> Text segment

────────────────

He said, “You can change direction if you want – as long as the new road is equally or more difficult.”

I can’t say I’d ever given that idea too much thought, before. But it’s a great piece of advice. It reflects the reality that, sometimes, the path you’ve chosen for yourself isn’t necessarily the right one. Many would give up, but Peterson counsels not giving up, but redirecting the same or greater level of effort towards a properly considered, alternative route to the success you sought, or even a new definition of success.

To use a poor analogy based on personal experience, I used to be a runner and did a couple of half marathons, but about 5 years ago my knees started grumbling. Friends introduced me to road cycling, and I recovered a level of fitness I hadn’t experienced for a while. Now, that is an accidental example of ‘changing direction but applying the same level of discipline’ to achieve a similar goal – physical fitness.

What have you been chasing, but no longer ‘love’? Were you on a particular career path that you now question? For example, and again based on what I saw in the organisation I worked for, have you been desperately seeking upward promotion and ignored potentially rewarding sideways development – less pay but a greater sense of contribution, achievement and purpose? To do either takes discipline, but they may also require similar mental and academic approaches which are just as difficult to travel, yet more satisfying.

────────────────

> To do
A. Answer these about the passage on changing direction, one line each:
(i) What condition does the quoted advice set for taking a new road?
(ii) How many half marathons did the writer run?
(iii) What did friends introduce the writer to?
B. Rewrite part of the passage on changing direction, starting at the words "I can’t say" and ending after "definition of success.", with "alternative route" changed to "different path".
The data after this isn't needed for anything here.

> Dataset excerpt
────────────────

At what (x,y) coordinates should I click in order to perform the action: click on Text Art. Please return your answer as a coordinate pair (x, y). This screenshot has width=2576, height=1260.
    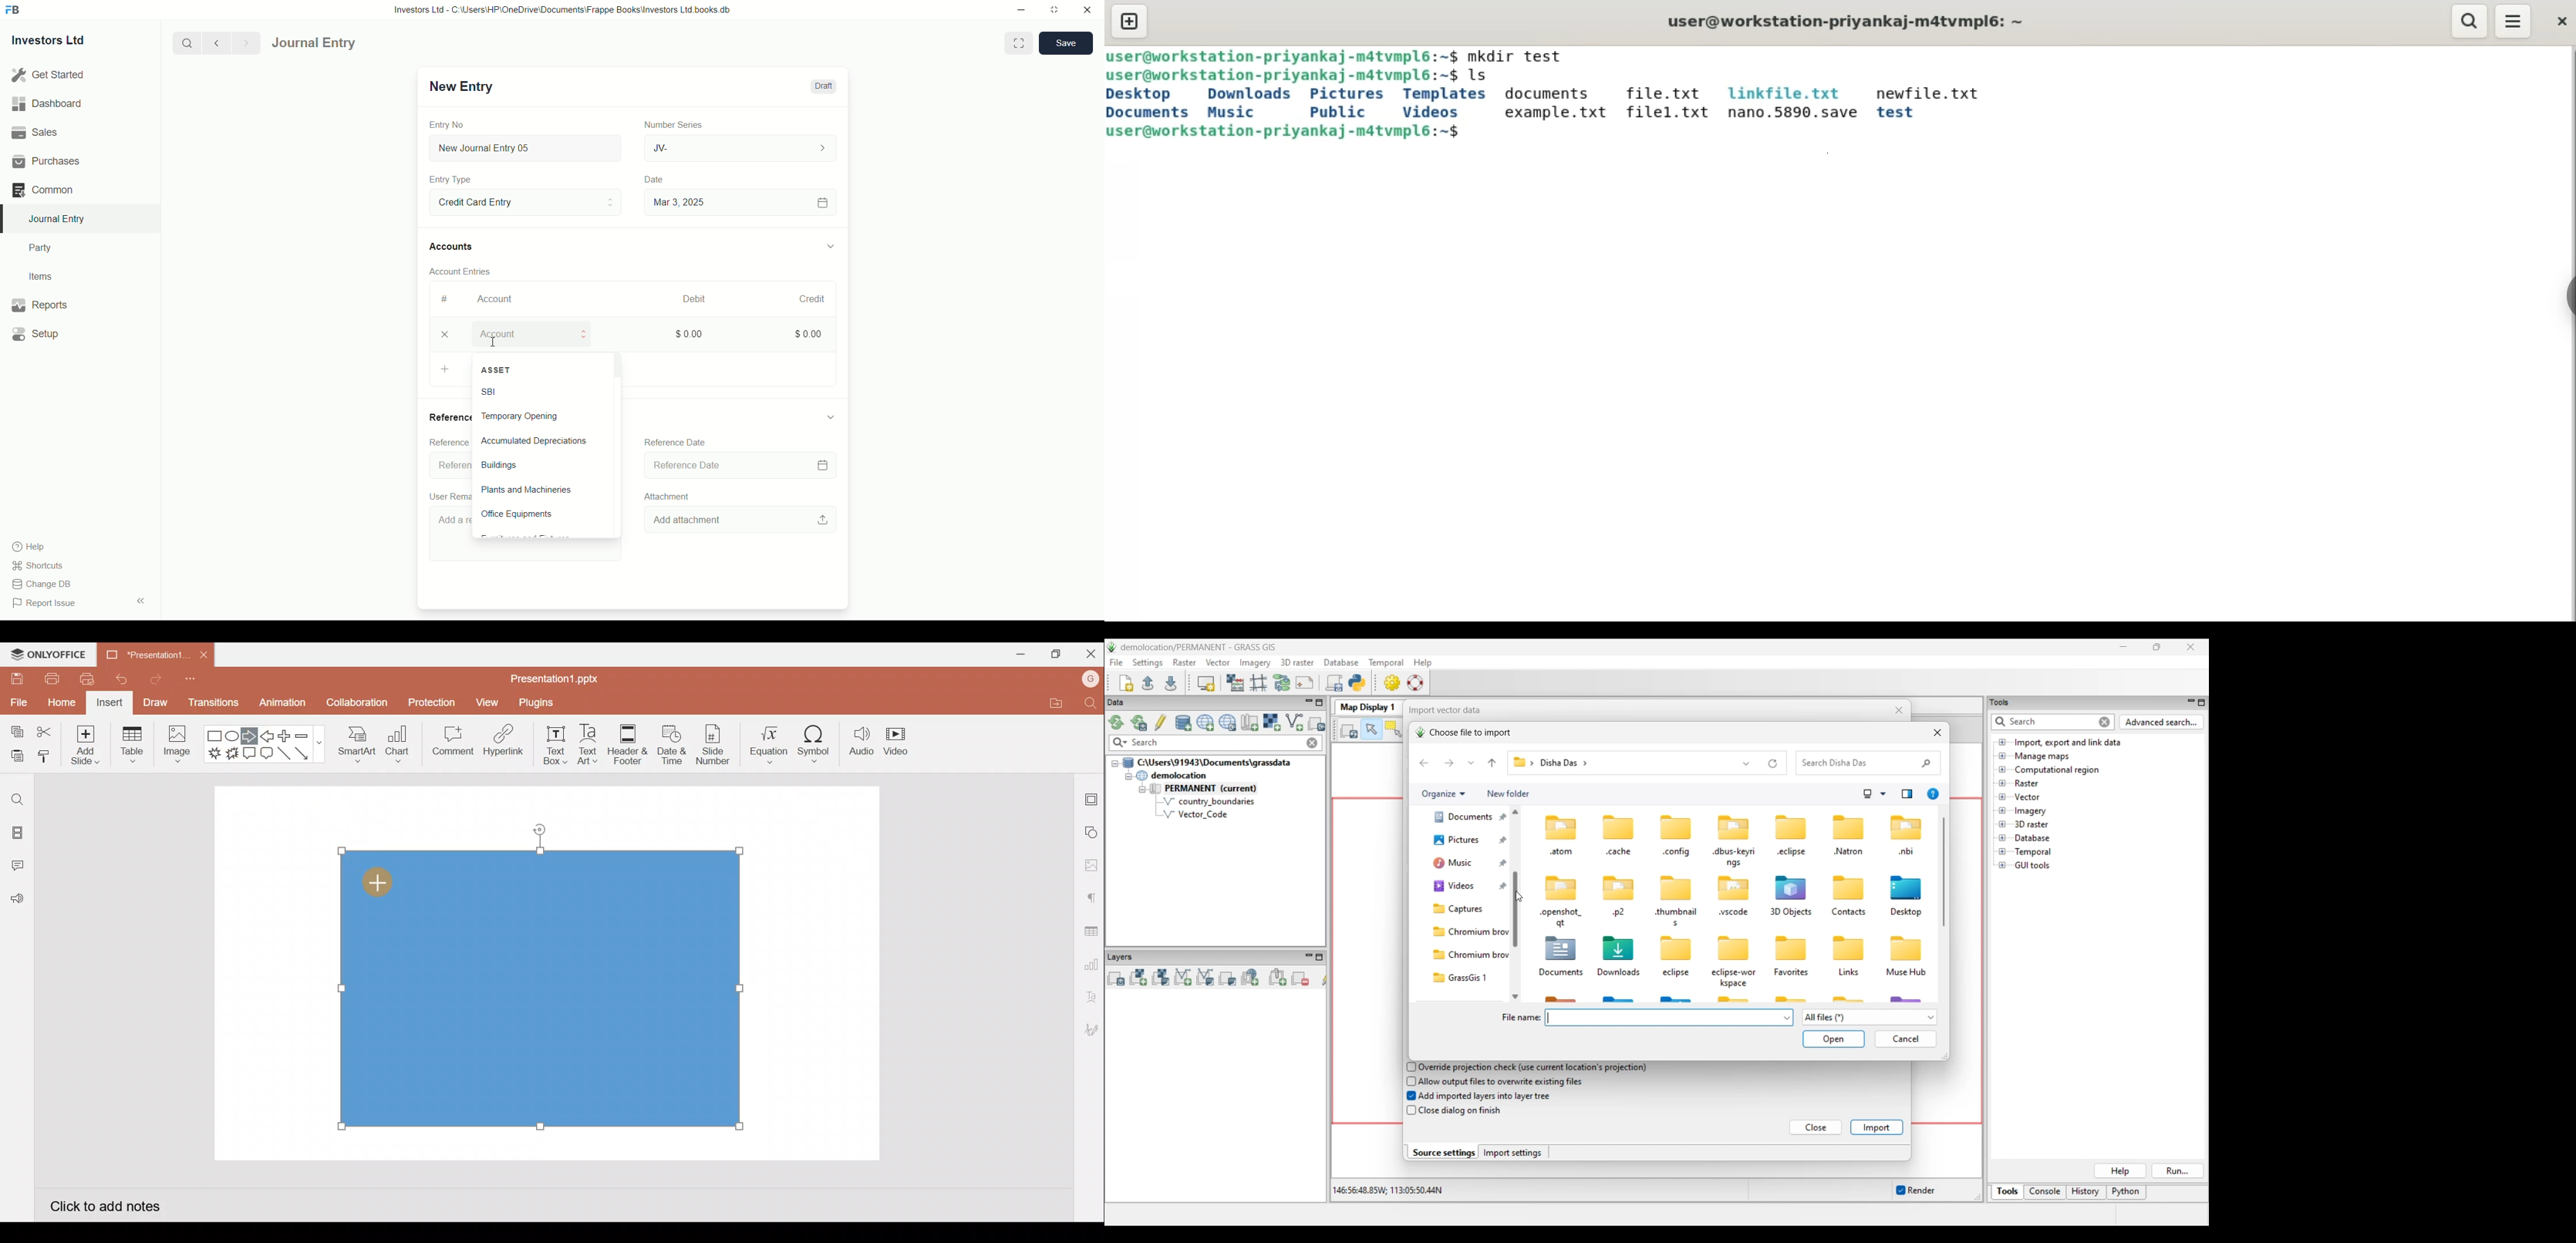
    Looking at the image, I should click on (593, 742).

────────────────

> Expected results
A.
(i) The new road must be equally or more difficult.
(ii) A couple.
(iii) Road cycling.

B.
I can’t say I’d ever given that idea too much thought, before. But it’s a great piece of advice. It reflects the reality that, sometimes, the path you’ve chosen for yourself isn’t necessarily the right one. Many would give up, but Peterson counsels not giving up, but redirecting the same or greater level of effort towards a properly considered, different path to the success you sought, or even a new definition of success.